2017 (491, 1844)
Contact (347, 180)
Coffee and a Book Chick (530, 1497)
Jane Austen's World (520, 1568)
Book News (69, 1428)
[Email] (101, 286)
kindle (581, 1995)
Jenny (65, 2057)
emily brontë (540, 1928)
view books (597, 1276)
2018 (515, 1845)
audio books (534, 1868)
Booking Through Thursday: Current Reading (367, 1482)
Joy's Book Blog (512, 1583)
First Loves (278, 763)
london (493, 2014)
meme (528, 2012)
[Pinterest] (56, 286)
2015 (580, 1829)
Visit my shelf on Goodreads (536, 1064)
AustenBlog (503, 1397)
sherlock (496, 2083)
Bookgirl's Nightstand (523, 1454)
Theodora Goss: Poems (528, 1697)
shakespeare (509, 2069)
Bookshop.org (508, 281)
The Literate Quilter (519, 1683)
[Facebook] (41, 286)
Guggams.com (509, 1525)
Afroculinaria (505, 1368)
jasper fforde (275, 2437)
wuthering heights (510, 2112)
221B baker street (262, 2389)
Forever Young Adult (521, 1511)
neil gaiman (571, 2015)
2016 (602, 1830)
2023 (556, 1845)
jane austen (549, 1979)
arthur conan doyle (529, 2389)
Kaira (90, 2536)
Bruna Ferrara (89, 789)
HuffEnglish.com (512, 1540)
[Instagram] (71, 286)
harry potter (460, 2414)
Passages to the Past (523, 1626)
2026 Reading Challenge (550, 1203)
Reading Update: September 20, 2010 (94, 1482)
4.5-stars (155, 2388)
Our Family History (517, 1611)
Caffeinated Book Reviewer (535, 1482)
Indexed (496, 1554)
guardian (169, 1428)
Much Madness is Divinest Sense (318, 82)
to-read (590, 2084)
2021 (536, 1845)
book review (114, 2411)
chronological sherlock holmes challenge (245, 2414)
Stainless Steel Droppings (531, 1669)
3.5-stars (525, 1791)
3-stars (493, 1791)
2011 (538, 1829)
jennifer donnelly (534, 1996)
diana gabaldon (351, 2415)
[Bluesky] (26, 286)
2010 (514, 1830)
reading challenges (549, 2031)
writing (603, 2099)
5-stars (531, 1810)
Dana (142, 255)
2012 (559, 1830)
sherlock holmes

• • •

### [Problem details]
The entries need to be set down again in full, with no word changed.

### [Exercise answer]
2017 (491, 1844)
Contact (347, 180)
Coffee and a Book Chick (530, 1497)
Jane Austen's World (520, 1568)
Book News (69, 1428)
[Email] (101, 286)
kindle (581, 1995)
Jenny (65, 2057)
emily brontë (540, 1928)
view books (597, 1276)
2018 (515, 1845)
audio books (534, 1868)
Booking Through Thursday: Current Reading (367, 1482)
Joy's Book Blog (512, 1583)
First Loves (278, 763)
london (493, 2014)
meme (528, 2012)
[Pinterest] (56, 286)
2015 (580, 1829)
Visit my shelf on Goodreads (536, 1064)
AustenBlog (503, 1397)
sherlock (496, 2083)
Bookgirl's Nightstand (523, 1454)
Theodora Goss: Poems (528, 1697)
shakespeare (509, 2069)
Bookshop.org (508, 281)
The Literate Quilter (519, 1683)
[Facebook] (41, 286)
Guggams.com (509, 1525)
Afroculinaria (505, 1368)
jasper fforde (275, 2437)
wuthering heights (510, 2112)
221B baker street (262, 2389)
Forever Young Adult (521, 1511)
neil gaiman (571, 2015)
2016 (602, 1830)
2023 (556, 1845)
jane austen (549, 1979)
arthur conan doyle (529, 2389)
Kaira (90, 2536)
Bruna Ferrara (89, 789)
HuffEnglish.com (512, 1540)
[Instagram] (71, 286)
harry potter (460, 2414)
Passages to the Past (523, 1626)
2026 Reading Challenge (550, 1203)
Reading Update: September 20, 2010 (94, 1482)
4.5-stars (155, 2388)
Our Family History (517, 1611)
Caffeinated Book Reviewer (535, 1482)
Indexed (496, 1554)
guardian (169, 1428)
Much Madness is Divinest Sense (318, 82)
to-read (590, 2084)
2021 (536, 1845)
book review (114, 2411)
chronological sherlock holmes challenge (245, 2414)
Stainless Steel Droppings (531, 1669)
3.5-stars (525, 1791)
3-stars (493, 1791)
2011 (538, 1829)
jennifer donnelly (534, 1996)
diana gabaldon (351, 2415)
[Bluesky] (26, 286)
2010 (514, 1830)
reading challenges (549, 2031)
writing (603, 2099)
5-stars (531, 1810)
Dana (142, 255)
2012 (559, 1830)
sherlock holmes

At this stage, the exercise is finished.